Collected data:
*** Block opens ***
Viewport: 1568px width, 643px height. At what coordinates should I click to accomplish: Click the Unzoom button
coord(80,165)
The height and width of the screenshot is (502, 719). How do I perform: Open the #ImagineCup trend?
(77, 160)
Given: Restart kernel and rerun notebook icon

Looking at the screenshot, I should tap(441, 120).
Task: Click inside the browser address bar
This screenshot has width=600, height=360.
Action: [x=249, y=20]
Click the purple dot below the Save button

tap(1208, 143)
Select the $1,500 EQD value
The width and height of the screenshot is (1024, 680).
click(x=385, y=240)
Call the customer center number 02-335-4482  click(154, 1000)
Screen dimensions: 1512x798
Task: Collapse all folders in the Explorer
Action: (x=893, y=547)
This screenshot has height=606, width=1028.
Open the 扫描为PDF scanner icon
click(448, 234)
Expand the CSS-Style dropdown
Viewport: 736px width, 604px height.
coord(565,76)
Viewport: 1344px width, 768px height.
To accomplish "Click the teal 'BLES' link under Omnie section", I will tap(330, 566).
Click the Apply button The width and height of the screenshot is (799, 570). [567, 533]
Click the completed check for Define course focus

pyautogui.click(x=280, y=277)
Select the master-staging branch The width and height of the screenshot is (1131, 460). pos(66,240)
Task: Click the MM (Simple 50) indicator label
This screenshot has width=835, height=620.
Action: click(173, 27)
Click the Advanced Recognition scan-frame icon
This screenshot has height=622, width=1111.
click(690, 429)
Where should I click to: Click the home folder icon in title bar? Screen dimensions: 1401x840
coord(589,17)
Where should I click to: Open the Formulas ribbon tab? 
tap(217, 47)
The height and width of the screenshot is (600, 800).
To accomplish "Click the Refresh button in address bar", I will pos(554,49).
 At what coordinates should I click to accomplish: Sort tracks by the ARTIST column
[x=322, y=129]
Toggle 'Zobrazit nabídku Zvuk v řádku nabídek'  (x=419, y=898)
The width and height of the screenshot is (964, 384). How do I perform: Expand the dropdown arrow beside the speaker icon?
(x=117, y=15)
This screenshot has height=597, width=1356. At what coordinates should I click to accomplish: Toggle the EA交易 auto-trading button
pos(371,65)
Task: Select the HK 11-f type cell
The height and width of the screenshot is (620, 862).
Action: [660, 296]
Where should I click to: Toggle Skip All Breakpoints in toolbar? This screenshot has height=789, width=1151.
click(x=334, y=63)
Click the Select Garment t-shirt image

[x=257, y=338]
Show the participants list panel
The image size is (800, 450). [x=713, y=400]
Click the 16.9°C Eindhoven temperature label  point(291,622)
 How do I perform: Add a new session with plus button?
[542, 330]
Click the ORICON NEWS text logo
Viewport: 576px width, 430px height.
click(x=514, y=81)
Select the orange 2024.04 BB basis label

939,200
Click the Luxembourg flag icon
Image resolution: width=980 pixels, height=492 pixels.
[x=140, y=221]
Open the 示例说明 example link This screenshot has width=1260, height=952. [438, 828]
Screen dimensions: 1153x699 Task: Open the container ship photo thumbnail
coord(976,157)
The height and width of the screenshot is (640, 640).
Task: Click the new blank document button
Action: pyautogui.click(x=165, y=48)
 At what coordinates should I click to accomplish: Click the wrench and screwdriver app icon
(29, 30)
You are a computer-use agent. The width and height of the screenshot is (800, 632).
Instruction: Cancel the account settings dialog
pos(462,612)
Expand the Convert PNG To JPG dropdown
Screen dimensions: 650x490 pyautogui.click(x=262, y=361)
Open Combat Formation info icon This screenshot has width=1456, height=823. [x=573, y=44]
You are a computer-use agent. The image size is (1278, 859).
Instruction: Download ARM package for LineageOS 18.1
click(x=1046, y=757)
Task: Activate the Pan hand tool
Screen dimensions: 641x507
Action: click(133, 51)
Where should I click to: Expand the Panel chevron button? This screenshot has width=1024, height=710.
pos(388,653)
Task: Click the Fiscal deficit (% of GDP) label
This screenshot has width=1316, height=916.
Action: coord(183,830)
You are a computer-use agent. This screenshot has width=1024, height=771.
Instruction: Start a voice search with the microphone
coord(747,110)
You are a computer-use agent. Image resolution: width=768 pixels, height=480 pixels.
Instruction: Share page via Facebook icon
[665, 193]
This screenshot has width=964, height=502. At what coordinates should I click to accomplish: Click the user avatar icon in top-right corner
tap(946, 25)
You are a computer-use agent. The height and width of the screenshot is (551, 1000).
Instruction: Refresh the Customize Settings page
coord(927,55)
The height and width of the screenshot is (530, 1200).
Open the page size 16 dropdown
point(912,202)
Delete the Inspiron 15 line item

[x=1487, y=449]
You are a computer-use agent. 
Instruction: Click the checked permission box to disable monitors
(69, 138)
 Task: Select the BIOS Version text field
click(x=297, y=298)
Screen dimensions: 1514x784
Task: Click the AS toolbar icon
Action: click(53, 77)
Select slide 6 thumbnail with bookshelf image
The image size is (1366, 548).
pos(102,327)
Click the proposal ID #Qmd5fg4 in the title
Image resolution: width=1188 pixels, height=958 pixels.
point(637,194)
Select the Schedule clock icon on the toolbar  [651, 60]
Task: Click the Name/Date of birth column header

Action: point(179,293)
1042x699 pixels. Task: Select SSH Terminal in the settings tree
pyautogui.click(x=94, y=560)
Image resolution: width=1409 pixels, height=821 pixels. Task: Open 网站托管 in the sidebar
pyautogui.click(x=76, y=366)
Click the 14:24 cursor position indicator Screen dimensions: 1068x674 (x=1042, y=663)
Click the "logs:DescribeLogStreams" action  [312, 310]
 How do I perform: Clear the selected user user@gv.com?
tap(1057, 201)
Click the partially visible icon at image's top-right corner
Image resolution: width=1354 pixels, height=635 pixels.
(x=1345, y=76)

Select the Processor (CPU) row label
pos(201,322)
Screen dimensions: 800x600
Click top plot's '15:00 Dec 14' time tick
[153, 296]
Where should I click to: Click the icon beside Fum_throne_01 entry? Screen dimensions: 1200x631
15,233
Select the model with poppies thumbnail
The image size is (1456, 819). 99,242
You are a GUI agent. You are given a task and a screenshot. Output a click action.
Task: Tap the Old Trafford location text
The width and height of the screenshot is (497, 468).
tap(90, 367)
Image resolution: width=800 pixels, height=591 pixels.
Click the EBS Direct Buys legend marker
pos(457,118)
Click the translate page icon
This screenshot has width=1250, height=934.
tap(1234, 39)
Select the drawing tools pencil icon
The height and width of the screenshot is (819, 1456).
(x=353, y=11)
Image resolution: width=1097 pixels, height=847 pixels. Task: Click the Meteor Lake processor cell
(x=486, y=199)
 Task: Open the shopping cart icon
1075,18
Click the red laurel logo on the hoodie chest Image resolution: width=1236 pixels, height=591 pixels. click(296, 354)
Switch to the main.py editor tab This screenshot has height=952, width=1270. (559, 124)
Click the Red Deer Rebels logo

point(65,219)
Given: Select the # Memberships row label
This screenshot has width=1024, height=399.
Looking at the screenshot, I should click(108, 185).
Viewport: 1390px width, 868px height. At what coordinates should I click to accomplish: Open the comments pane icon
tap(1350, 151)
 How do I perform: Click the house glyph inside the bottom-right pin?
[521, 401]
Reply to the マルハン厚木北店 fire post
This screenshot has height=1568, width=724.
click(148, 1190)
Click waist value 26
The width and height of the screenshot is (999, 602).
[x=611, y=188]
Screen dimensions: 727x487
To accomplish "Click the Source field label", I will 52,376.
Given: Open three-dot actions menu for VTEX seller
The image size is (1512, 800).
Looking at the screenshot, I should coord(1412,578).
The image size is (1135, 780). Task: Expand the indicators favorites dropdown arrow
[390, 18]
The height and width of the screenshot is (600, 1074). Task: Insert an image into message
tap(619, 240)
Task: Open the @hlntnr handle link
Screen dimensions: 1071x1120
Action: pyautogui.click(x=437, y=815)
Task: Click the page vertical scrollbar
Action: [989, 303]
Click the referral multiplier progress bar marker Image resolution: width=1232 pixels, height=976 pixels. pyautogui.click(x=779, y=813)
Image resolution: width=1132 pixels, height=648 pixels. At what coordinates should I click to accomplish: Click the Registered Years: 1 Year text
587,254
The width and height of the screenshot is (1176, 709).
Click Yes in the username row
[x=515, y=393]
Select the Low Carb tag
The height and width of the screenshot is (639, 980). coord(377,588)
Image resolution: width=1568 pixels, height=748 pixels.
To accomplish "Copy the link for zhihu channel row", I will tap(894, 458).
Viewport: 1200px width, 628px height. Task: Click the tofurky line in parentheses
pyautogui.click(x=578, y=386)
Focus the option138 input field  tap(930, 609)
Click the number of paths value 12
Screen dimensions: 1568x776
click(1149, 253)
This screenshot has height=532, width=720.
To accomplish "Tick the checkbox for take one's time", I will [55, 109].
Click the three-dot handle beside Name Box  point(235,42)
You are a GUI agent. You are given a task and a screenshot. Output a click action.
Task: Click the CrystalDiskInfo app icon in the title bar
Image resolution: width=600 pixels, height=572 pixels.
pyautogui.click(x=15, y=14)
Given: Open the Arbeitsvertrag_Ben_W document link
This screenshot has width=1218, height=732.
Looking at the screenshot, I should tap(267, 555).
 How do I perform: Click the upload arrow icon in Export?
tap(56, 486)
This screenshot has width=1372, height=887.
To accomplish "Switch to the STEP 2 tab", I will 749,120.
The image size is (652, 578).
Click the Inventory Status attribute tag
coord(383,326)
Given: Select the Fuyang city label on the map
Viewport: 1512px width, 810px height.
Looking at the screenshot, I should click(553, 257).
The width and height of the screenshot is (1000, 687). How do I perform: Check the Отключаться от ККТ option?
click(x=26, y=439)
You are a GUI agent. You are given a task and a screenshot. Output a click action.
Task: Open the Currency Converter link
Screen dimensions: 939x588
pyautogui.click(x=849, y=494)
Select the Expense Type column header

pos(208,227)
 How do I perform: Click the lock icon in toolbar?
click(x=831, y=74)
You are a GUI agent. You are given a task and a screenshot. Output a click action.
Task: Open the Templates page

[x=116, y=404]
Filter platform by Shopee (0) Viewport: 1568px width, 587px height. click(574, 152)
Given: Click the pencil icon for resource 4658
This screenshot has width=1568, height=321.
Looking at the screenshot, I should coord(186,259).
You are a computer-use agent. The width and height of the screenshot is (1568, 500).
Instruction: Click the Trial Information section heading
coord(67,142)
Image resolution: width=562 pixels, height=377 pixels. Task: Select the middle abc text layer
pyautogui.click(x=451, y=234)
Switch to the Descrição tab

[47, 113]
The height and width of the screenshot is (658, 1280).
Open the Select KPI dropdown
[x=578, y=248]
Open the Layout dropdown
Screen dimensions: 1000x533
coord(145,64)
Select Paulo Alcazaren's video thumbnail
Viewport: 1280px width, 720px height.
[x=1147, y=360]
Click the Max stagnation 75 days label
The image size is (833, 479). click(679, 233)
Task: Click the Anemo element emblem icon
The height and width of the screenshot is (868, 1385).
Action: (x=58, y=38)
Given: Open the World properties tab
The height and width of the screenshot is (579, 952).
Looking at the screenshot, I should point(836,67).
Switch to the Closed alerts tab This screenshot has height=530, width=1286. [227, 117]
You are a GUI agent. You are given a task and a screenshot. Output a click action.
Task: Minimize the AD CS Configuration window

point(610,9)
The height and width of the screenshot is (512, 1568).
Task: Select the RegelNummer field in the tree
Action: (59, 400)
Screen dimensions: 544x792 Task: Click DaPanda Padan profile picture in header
*** Block closes ***
→ **What you will do**:
In the records, locate each line holding the string "three" and copy it.

→ **Solution for this exercise**:
Given: Open three-dot actions menu for VTEX seller
Click the three-dot handle beside Name Box  point(235,42)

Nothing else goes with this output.